Les députés ont adopté le 10 juillet la proposition de loi sur le statut de l'élu local, destinée notamment à encourager les vocations à l'approche des élections municipales. Les débats ont notamment porté sur le coût, jugé excessif par certains, de l'amélioration des conditions d'exercice des mandats locaux. Mais plusieurs mesures favorables ont été validées, comme l'attribution de trimestres de retraite supplémentaires aux élus locaux et une hausse des indemnités des maires et adjoints aux maires des communes de moins de 20.000 habitants.

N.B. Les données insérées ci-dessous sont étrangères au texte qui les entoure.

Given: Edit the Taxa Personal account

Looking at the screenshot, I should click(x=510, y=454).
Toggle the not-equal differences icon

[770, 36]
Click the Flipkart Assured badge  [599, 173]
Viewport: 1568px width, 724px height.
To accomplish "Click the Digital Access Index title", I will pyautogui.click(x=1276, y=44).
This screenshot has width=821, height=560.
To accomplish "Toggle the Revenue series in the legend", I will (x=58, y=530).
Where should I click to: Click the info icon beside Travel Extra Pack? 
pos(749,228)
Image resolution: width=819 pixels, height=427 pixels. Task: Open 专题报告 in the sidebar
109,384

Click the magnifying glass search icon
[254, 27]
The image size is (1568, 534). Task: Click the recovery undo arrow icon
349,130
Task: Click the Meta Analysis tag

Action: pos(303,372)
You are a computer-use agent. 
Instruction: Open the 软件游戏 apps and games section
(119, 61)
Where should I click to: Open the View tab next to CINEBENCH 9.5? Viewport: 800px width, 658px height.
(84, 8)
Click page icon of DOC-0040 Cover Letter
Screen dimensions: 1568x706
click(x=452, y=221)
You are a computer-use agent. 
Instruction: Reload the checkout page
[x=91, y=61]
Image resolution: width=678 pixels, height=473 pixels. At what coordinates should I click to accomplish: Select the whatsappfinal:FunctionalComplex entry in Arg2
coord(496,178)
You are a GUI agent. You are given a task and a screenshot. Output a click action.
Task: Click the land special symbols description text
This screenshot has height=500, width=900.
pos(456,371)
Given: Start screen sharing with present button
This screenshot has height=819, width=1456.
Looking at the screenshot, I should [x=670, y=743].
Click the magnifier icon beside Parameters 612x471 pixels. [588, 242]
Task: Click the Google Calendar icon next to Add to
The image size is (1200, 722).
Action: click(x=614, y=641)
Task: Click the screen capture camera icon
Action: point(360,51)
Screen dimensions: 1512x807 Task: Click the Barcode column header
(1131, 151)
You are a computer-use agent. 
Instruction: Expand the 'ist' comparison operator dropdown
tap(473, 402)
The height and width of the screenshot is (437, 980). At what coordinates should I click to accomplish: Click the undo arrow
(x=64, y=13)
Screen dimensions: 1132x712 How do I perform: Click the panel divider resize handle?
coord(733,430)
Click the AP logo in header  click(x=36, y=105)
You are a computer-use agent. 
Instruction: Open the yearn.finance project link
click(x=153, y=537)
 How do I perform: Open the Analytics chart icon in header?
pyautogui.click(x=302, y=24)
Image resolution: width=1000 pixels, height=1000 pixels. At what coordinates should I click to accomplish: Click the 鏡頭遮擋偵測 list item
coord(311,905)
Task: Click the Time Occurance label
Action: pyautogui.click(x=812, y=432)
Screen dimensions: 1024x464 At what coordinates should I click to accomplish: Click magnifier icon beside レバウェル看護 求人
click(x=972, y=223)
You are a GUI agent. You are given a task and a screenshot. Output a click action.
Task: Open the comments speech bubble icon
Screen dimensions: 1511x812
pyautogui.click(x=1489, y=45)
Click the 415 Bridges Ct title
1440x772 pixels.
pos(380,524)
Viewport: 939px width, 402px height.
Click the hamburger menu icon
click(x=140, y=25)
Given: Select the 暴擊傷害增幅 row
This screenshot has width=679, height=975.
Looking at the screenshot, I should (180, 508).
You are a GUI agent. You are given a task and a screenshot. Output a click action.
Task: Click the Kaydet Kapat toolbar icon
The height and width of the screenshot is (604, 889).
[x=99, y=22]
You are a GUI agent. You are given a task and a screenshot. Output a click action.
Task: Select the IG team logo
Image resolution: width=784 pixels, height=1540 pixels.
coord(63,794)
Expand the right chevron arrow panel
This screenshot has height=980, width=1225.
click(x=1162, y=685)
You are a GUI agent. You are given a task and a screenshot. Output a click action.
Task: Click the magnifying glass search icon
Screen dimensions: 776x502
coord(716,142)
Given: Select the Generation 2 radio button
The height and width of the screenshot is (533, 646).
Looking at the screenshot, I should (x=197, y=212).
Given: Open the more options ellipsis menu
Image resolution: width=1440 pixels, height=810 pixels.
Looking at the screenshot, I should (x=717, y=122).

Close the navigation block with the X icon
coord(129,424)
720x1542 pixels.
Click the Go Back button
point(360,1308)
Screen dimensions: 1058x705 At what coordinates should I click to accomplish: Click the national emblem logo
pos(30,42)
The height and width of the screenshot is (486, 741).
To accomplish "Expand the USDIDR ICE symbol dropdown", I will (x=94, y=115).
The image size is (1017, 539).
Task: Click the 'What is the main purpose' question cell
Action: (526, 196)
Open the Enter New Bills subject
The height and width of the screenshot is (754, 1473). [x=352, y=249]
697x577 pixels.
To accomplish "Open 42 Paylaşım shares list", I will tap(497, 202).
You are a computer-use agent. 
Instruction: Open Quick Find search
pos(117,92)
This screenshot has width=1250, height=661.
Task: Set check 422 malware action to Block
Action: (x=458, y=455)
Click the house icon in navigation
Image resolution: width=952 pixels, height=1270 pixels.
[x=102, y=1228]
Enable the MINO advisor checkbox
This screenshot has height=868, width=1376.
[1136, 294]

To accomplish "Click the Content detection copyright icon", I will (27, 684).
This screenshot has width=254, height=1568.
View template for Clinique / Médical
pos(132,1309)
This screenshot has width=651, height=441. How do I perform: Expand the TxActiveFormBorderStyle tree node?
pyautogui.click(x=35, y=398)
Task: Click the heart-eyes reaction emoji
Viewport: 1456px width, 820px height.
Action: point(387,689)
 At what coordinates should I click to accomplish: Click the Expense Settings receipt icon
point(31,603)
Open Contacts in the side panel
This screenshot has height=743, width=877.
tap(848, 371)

Avant que la session extraordinaire ne prenne fin ce 10 juillet vers 16h20, l'ambiance était au consensus dans l'hémicycle de l'Assemblée nationale. Un moment plutôt rare sous cette législature placée d'habitude sous le signe de l'opposition entre les trois blocs composant la chambre basse.

L'objet de cette entente cordiale entre les députés : la proposition de loi "portant création d'un statut de l'élu local", rebaptisée "proposition de loi visant à encourager, à faciliter et à sécuriser l'exercice du mandat d'élu local". Au terme d'un débat qui avait démarré le 7 juillet au soir, les députés ont adopté en première lecture ce texte d'origine sénatoriale par 132 voix pour et aucune voix contre. Mais le groupe LFI et une majorité des députés démocrates (Modem et apparentés) se sont abstenus.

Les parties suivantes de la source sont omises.